To view the objects that currently exist in your remote session, use:
ds.ls()
After you have been working on one or more data sources (e.g. manipulating data), you can save the manipulations on the server.
For example, suppose you have created an extra variable called data
:
ds.assign("data$mpg", symbol = "data", datasources = connections)
ds.ls()
We can save the remote workspace on each server so that next time we start we do not need to recreate this object.
datashield.workspace_save(connections, "my_remote_workspace")
Now disconnect from DataSHIELD:
datashield.disconnect(connections)
Now login again, but this time specify that you want to restore the previous workspace:
connections <- datashield.login(logindata, restore = "my_remote_workspace")
Now we can check and see that the object we previously created still exists:
ds.ls()
This is not specific to DataSHIELD, but it is helpful to see how the two interact. Imagine we have performed a DataSHIELD operation which returns some summary information, e.g. a mean:
my_mean <- ds.mean("data$variable")
We can now save our local workspace using:
save.image("my_local_workspace")
This will save the workspace on your computer in the current working directory. We can save this information locally because it does not disclose individual participant data. If you want to save it somewhere else, simply change the file path. To check what the current working directory is, you can use:
getwd()
To show that this has saved, we can use the following command to clear the workspace:
rm(list = ls())
ls()
You'll see that now the workspace is empty. We can restore the workspace we previously saved:
load("my_local_workspace")
ls()
Notice that the object "my_mean" is now there again. Saving your local workspace alongside your remote workspace is good practice. This saves time because you can reuse DataSHIELD output (e.g. descriptive statistics, model output) rather than having to rerun DataSHIELD analyses every time.

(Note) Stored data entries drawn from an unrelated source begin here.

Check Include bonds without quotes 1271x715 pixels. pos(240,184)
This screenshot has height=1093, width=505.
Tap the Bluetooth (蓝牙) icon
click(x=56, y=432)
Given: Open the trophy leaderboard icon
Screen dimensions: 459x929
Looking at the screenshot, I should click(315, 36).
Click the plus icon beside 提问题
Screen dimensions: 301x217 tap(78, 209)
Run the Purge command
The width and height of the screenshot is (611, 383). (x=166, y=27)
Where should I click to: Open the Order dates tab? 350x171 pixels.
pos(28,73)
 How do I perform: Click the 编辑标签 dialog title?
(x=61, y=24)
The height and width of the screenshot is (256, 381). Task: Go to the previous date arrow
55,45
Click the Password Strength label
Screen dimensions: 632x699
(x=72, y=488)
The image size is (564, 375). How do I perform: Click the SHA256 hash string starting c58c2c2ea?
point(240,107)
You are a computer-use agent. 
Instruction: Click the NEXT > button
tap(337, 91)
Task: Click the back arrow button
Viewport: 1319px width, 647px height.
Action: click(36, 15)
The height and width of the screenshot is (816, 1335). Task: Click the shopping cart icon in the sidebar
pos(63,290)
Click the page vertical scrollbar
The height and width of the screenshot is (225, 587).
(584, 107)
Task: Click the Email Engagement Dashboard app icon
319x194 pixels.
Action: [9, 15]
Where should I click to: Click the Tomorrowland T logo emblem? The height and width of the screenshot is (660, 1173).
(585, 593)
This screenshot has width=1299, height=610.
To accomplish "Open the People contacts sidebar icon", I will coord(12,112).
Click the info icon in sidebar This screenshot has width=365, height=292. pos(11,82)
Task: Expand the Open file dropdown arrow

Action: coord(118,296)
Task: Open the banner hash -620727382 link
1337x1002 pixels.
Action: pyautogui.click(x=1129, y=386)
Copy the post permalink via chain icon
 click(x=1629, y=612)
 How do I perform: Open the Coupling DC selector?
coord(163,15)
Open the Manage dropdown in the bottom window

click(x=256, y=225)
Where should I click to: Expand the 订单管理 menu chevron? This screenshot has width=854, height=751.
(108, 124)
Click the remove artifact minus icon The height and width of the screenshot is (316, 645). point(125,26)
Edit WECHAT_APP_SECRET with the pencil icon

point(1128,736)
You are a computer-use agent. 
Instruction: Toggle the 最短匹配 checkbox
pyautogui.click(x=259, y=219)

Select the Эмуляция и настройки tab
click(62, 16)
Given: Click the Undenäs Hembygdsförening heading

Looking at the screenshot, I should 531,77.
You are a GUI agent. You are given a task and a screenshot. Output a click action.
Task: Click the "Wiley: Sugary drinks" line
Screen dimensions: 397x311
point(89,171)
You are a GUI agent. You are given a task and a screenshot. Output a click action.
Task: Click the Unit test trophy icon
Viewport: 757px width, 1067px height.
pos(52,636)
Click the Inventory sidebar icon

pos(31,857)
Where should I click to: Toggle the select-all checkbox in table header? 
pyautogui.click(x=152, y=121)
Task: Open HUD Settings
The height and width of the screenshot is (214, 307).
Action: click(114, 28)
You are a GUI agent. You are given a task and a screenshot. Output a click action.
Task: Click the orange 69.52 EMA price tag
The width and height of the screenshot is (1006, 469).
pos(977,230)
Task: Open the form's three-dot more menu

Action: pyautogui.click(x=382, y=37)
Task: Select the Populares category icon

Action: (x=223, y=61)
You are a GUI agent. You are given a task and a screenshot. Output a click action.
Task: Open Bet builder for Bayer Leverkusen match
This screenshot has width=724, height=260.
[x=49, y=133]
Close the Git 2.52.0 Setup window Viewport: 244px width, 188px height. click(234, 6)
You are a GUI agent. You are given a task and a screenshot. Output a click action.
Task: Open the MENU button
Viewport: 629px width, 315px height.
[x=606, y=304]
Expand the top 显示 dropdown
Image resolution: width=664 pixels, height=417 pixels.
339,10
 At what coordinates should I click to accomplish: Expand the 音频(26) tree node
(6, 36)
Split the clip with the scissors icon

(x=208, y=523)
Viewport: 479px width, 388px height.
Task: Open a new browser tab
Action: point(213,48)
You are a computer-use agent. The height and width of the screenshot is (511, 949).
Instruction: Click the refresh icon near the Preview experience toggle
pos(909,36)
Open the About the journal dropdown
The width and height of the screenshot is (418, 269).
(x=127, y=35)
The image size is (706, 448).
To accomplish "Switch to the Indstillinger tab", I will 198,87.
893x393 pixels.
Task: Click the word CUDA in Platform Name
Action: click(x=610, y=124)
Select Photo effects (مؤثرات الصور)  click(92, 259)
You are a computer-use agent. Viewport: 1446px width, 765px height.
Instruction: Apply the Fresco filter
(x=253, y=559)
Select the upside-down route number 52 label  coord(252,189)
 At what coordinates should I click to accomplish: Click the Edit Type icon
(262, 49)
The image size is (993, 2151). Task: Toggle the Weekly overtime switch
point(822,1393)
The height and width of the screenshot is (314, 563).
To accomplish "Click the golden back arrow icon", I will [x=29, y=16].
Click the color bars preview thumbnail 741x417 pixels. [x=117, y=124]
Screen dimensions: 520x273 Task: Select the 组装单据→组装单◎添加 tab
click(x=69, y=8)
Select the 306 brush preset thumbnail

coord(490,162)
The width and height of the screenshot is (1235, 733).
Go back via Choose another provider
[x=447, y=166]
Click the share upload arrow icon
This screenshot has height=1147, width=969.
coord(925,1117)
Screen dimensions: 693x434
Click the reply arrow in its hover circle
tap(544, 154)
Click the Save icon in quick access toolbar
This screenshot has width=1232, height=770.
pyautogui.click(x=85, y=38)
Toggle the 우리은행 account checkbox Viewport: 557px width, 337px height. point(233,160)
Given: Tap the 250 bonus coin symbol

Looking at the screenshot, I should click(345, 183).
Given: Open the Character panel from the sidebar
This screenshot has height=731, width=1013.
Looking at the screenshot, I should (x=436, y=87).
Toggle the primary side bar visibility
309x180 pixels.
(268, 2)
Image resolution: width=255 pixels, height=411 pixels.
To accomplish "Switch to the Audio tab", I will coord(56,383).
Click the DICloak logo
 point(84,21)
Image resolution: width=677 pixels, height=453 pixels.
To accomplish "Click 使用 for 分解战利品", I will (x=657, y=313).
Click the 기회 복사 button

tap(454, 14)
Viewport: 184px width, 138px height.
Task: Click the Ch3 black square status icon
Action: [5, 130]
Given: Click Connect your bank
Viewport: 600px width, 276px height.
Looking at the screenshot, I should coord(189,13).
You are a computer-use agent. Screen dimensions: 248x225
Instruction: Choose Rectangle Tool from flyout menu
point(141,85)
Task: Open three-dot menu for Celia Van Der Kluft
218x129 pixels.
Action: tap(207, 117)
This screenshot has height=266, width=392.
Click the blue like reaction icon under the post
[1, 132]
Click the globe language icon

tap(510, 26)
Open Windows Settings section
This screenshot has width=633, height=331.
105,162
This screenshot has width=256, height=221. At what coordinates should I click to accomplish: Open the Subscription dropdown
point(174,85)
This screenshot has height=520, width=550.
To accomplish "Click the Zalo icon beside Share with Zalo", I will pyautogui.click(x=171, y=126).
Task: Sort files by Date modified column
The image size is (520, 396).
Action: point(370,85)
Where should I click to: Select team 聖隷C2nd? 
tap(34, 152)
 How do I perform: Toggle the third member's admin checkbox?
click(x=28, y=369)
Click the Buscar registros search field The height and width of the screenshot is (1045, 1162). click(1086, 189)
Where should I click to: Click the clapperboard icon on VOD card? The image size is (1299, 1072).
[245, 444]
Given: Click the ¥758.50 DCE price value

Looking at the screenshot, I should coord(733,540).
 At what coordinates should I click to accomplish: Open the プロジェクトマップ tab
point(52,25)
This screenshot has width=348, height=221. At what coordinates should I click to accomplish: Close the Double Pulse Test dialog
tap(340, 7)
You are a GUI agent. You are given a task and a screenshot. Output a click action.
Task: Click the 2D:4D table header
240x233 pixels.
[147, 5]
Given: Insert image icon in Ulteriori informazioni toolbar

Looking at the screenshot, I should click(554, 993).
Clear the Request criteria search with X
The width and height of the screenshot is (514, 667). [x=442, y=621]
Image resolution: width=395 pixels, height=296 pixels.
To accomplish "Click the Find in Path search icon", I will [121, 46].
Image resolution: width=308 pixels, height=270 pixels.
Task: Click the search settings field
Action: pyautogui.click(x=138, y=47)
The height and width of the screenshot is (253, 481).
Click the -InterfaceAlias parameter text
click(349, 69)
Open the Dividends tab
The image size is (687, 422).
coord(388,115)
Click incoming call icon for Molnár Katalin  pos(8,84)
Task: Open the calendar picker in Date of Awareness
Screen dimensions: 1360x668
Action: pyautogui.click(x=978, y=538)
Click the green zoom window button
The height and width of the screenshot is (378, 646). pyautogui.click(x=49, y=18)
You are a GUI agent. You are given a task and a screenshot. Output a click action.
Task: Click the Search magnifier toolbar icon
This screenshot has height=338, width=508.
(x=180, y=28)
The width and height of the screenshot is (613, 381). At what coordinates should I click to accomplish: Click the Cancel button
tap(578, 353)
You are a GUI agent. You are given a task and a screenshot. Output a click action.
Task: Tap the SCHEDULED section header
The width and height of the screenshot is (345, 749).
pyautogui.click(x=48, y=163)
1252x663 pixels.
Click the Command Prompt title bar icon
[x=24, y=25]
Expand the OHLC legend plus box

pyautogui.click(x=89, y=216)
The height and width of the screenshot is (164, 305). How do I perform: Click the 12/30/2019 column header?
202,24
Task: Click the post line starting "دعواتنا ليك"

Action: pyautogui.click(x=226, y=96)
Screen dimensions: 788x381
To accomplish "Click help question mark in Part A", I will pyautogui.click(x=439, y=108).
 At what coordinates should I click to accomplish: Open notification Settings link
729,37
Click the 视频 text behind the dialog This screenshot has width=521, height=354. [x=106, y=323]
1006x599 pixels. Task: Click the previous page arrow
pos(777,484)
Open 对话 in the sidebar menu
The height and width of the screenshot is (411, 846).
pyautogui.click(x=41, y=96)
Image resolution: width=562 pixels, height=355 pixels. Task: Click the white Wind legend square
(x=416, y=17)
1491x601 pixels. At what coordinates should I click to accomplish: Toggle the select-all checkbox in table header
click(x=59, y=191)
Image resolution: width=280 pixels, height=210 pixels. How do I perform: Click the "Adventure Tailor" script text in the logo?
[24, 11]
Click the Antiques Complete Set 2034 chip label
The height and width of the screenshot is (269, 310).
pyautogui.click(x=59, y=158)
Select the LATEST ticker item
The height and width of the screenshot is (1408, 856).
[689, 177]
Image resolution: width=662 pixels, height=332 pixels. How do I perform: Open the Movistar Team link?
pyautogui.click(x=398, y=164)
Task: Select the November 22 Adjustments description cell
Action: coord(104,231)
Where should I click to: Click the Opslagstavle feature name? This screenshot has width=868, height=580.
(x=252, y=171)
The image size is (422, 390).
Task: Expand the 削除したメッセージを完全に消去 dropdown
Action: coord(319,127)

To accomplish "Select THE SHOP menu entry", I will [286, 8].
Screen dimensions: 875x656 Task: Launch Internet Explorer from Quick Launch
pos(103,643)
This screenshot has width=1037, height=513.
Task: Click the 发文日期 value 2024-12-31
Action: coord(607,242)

When you are given access to remote data, you will be given access to specific tables. The data owner should inform you of the table names, but it can be helpful to check which tables you have access to. You can do this with the following command:
datashield.tables(connections)
The installation of remote packages is managed by the data owner. If you are working within a consortium, this should be managed so that all the packages you need are available. However, if you need to check what is installed on each remote server, you can run:
datashield.pkg_status(connections)
Profiles are collections of server-side packages. For more information on profiles, you can read here. To check which profiles are installed on the servers, you can run:
datashield.profiles(connections)